The findings of this analysis assume no carbon pricing and perhaps explain the recent trend to introduce carbon border taxes, such as the EU’s carbon border adjustment mechanism (CBAM). CBAM requires non-EU producers to pay the same carbon price as EU domestic producers regulated under the EU ETS.[2] If carbon intensity data is unavailable, importers will be assigned default values on carbon emissions to determine the number of certificates they need. Until free allocations end, the CBAM will only apply to the proportion of emissions that do not receive free allowances under the EU ETS. 
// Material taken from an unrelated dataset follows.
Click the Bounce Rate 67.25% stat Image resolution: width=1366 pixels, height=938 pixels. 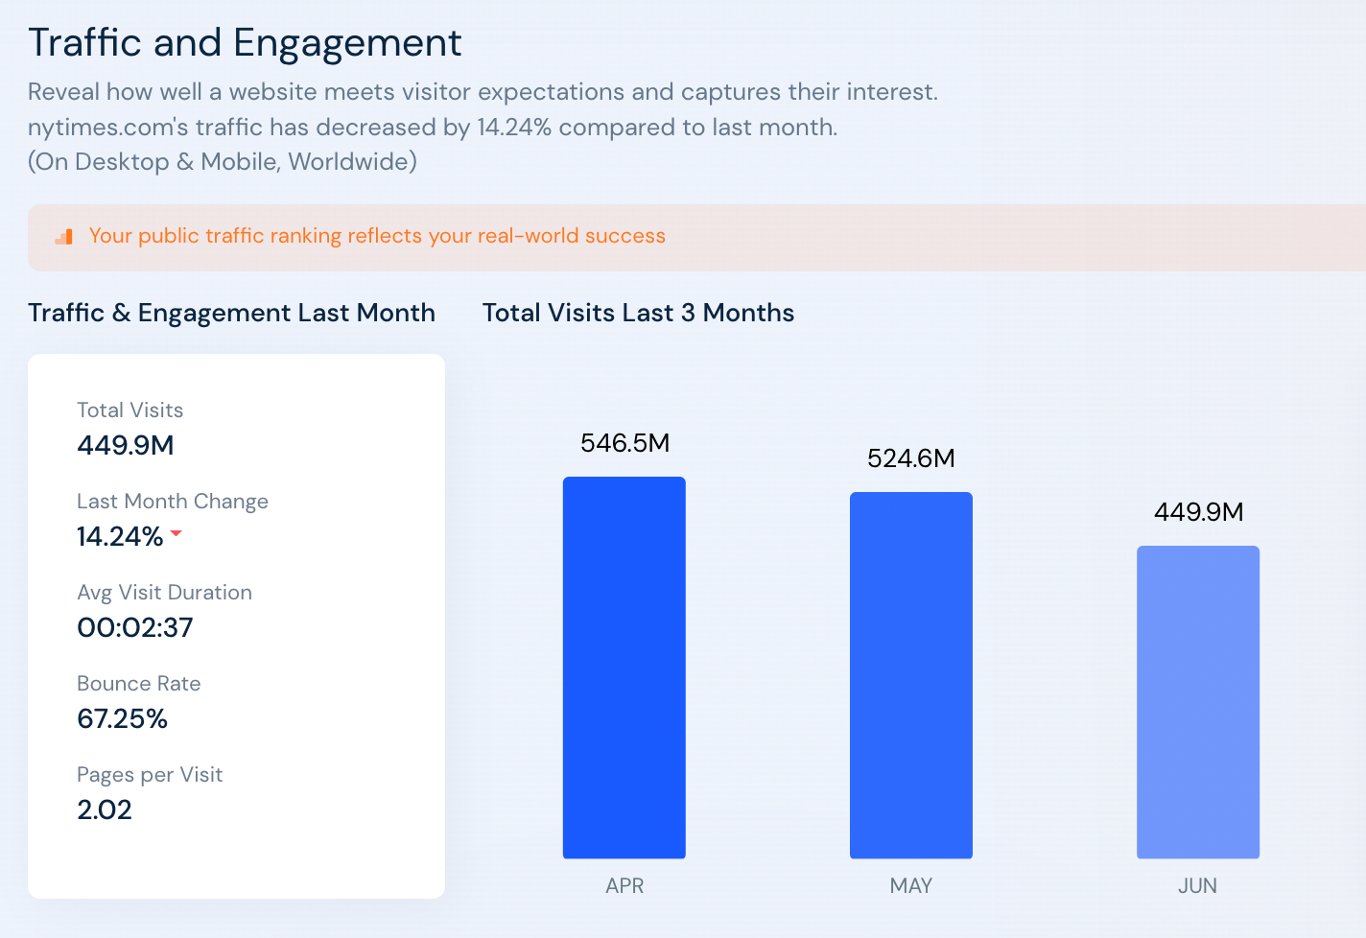tap(122, 718)
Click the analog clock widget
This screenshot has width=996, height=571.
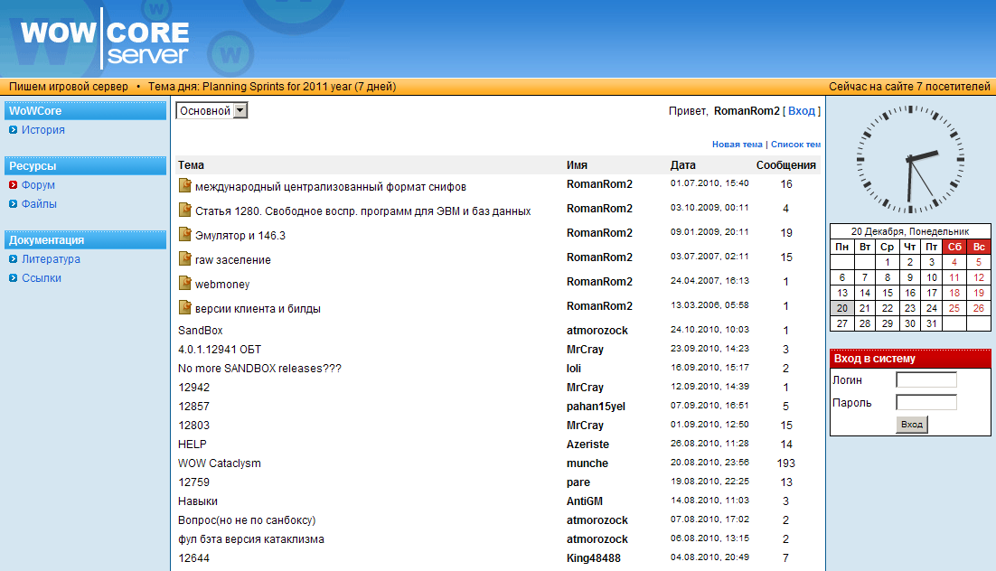pos(910,158)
Recent trade deals between the EU and US and Japan and US also imply trade is going to be used to support and enforce environmental goals on the international stage. Given climate change is an inevitable and urgent challenge, we see border taxes and trade agreements as an indirect way of instigating a global price on carbon. If implemented correctly, these initiatives could be an effective way to incentivise process retrofits and efficiency improvements. We hope open data, such as GSCT, can be used to start a conversation about the risks and opportunities associated with these decisions.


Notes

1. Based on our analysis, global BF-BOF steel production emitted around 3.1 Gt CO2 and global EAF steel production emitted around 0.5 Gt CO2 in 2020. EAFs in China and India extensively use pig iron or coal-based direct reduced iron (DRI) as feedstock instead of steel scrap, creating higher than usual carbon intensities for EAFs and causing an increase in global EAF CO2 emissions.

2. If the proposal is adopted without change, EU importers will have to report emissions embedded in iron, steel, cement, fertiliser, aluminium, and electricity generation from January 2023. EU importers will start paying a financial adjustment from January 2026.